Via um salão retangular utilizado para refeições informais com alguns pequenos braseiros espalhados fornecendo calor a ninguém em particular.
Havia comida exalando fumaça em tigelas intocadas postas sobre uma grande mesa de madeira. Os blocos de pedra que formavam as paredes ainda eram frios ao seu toque, o calor dos braseiros ainda queimava seus dedos, os objetos que seus olhos encontravam apresentavam padrões idênticos aos guardados na sua memória.
Tudo isso não queria dizer nada!
Os sonhos são feitos pelas percepções que temos da realidade. Se acreditamos que o fogo é frio, vamos sentir-lo assim; Se pensamos que a neve queima como lava, ela queimará, de modo que não se pode identificar um sonho pelas suas lembranças, com algumas leves exceções.
Eduardo conhecia bem essa sala, a mesma onde conversara com sua mãe, com Mestre Arco e com Maria na noite passada. A mesma onde havia quebrado uma das pernas da poltrona por inclina-la para trás e para frente, um velho hábito de criança que o ajudava a passar o tempo.
A poltrona permanecia quebrada no chão no mesmo lugar que Edu a havia deixado antes de ir dormir. Isso acontecia por que sua mente projetava a última lembrança que tinha do objeto, ou seja, quebrada num canto qualquer.
Só que apesar de Edu não te solicitado ninguém para conserta-la, conhecia bem a eficiência de seus funcionários. Sua casa não teria tantas coisas centenárias se não houvesse bons marceneiros por perto. Logo um dos servos a encontraria e cuidaria de manda-la ao reparo o mais rápido possível, de modo que ela não demoraria muitas horas para retornar nova em folha, como quando foi construída a quinhentos anos atrás.

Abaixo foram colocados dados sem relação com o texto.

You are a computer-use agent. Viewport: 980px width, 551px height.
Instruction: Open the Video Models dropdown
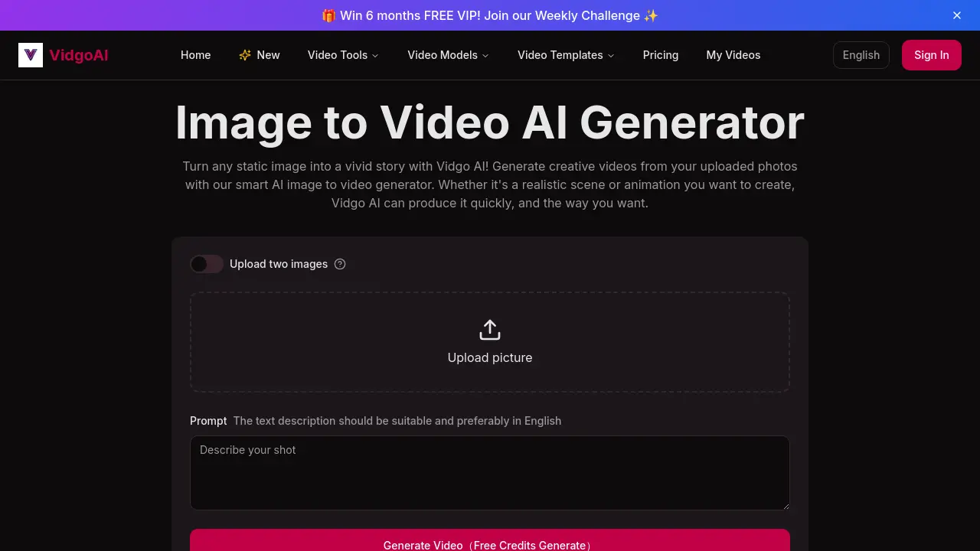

Com certeza Edu estava num sonho
– Um bom sonhador nunca se limita a apenas um sinal, dizia com frequência seu pai.
Muito bem, pensou Eduardo, presumindo que ele era esse bom sonhador, Caso ignorasse a poltrona, ainda havia outro sinal claro que não estava no mundo real: as passagens estavam escuras, vazias, mortas, as poucas luzes viam de fragmentos de pedra Lis, conhecidas também como rochas luminescentes.
– Tudo isso estava muito errado, todo lugar deveria está fervilhando de serviçais, representando suas ultimas lembranças da realidade.
E é ai que entrava a segunda lição de um sonhador
As lembranças serviam de base para construção do cenário do sonho do mesmo modo que eventos incomuns. No geral é como uma moeda de duas fáceis, elas são completamente diferentes entre si mais as duas juntas contribuem para sua forma final.
No caso de Eduardo a falta de pessoais é o fator que contraria a realidade.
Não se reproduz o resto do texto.